Incompatible Changes
   Packing and UTF-8 strings
       The semantics of pack() and unpack() regarding UTF-8-encoded data has been changed. Processing is now by
       default character per character instead of byte per byte on the underlying encoding. Notably, code that used
       things like "pack("a*", $string)" to see through the encoding of string will now simply get back the original
       $string. Packed strings can also get upgraded during processing when you store upgraded characters. You can get
       the old behaviour by using "use bytes".

       To be consistent with pack(), the "C0" in unpack() templates indicates that the data is to be processed in
       character mode, i.e. character by character; on the contrary, "U0" in unpack() indicates UTF-8 mode, where the
       packed string is processed in its UTF-8-encoded Unicode form on a byte by byte basis. This is reversed with
       regard to perl 5.8.X, but now consistent between pack() and unpack().

       Moreover, "C0" and "U0" can also be used in pack() templates to specify respectively character and byte modes.

       "C0" and "U0" in the middle of a pack or unpack format now switch to the specified encoding mode, honoring
       parens grouping. Previously, parens were ignored.

       Also, there is a new pack() character format, "W", which is intended to replace the old "C". "C" is kept for
       unsigned chars coded as bytes in the strings internal representation. "W" represents unsigned (logical)
       character values, which can be greater than 255. It is therefore more robust when dealing with potentially
       UTF-8-encoded data (as "C" will wrap values outside the range 0..255, and not respect the string encoding).
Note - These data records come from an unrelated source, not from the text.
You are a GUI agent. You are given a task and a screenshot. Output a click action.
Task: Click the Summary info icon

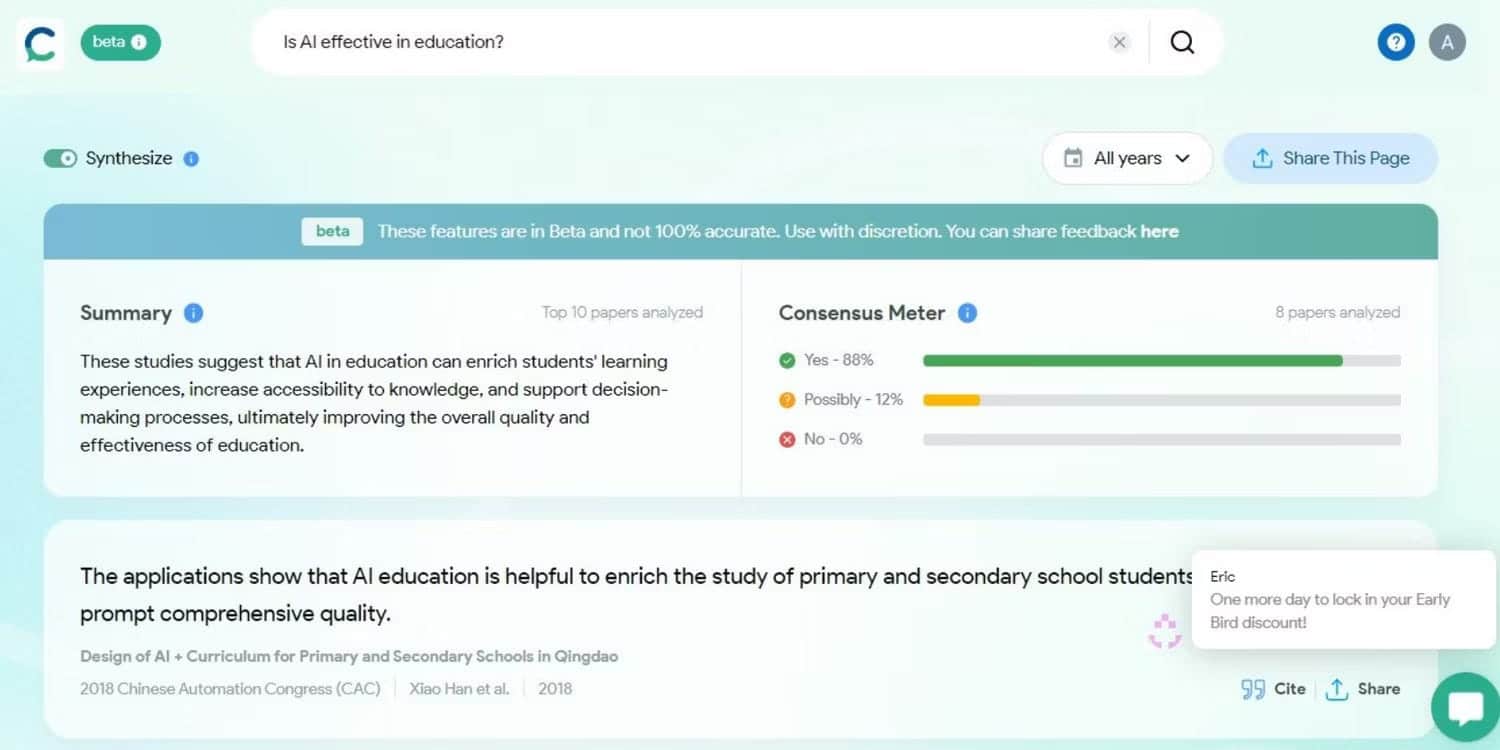point(194,313)
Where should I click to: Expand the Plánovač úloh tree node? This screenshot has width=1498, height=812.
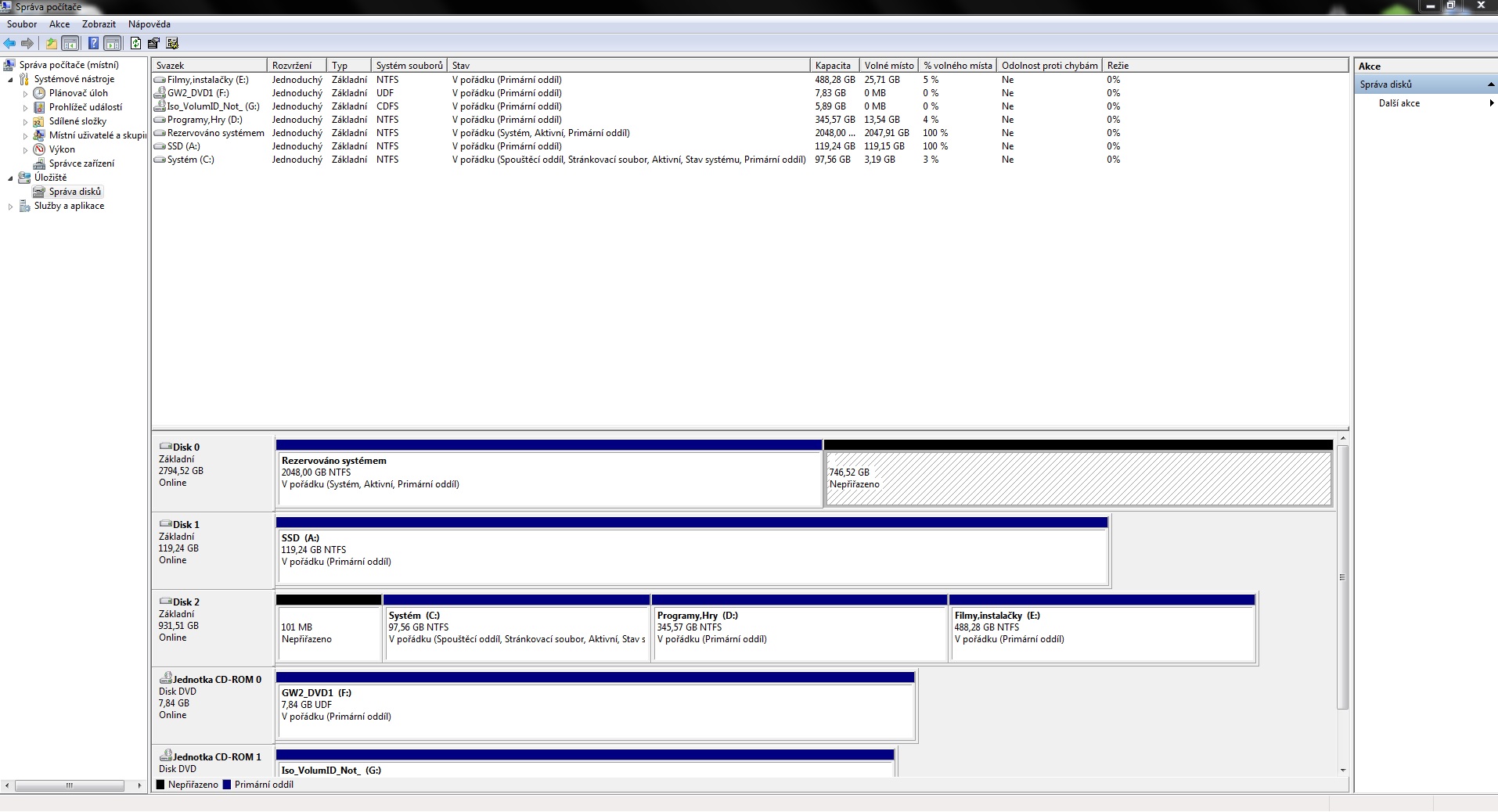(x=25, y=94)
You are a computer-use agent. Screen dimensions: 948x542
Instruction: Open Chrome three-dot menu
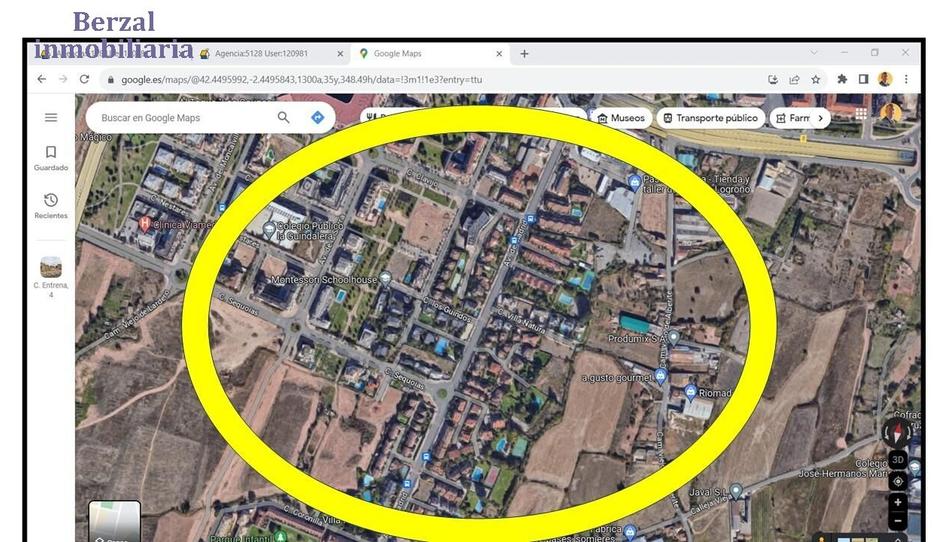(907, 80)
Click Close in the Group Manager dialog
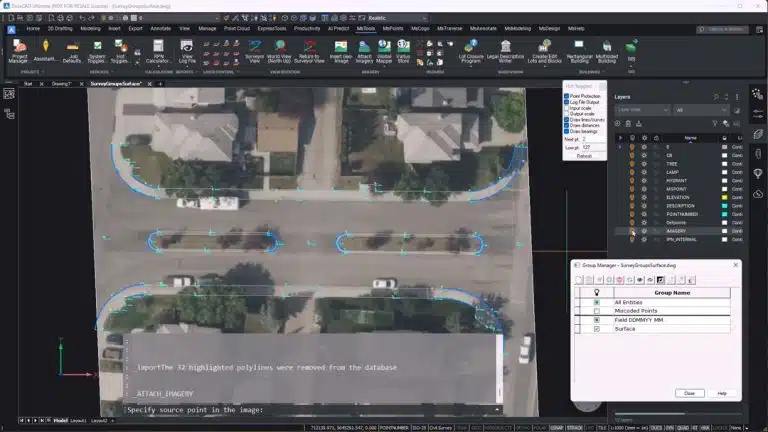Image resolution: width=768 pixels, height=432 pixels. (x=688, y=393)
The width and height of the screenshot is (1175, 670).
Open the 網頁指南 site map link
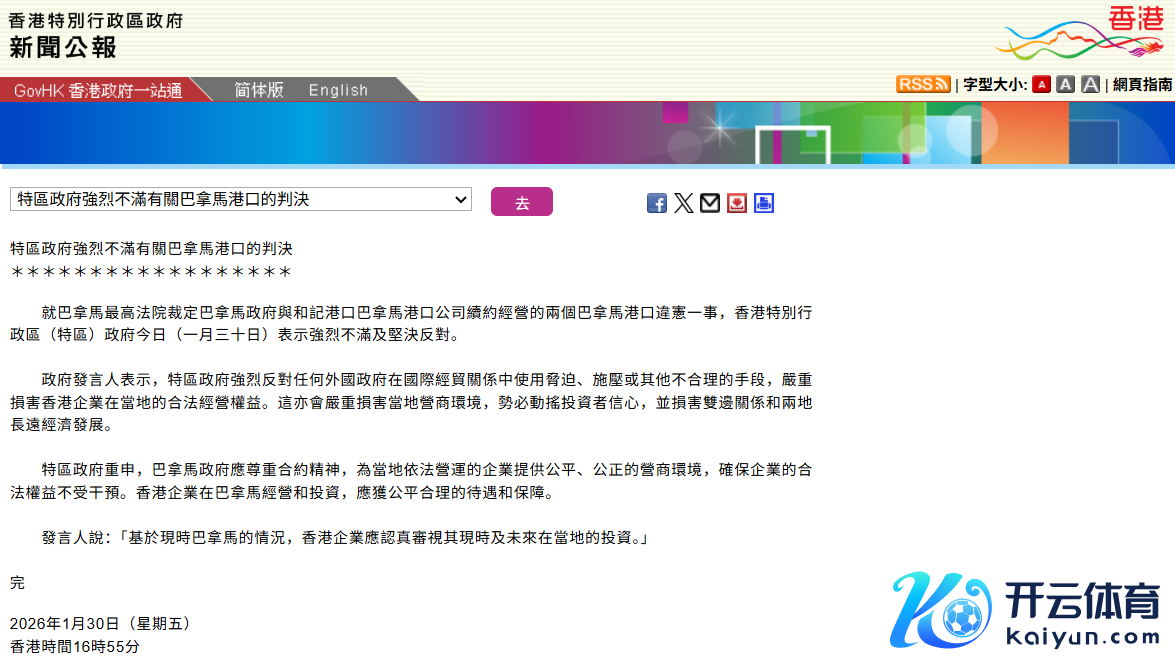point(1142,85)
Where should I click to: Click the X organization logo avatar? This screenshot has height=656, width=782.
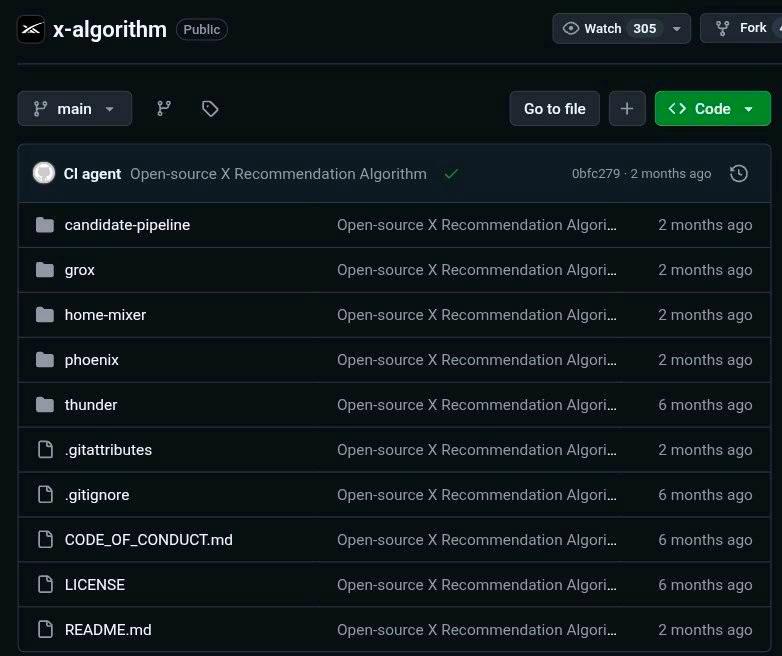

       In practice, that means that pack formats are now encoding-neutral, except "C".

       For consistency, "A" in unpack() format now trims all Unicode whitespace from the end of the string. Before
       perl 5.9.2, it used to strip only the classical ASCII space characters.

   Byte/character count feature in unpack()
       A new unpack() template character, ".", returns the number of bytes or characters (depending on the selected
       encoding mode, see above) read so far.

   The $* and $# variables have been removed
       $*, which was deprecated in favor of the "/s" and "/m" regexp modifiers, has been removed.

       The deprecated $# variable (output format for numbers) has been removed.

       Two new severe warnings, "$#/$* is no longer supported", have been added.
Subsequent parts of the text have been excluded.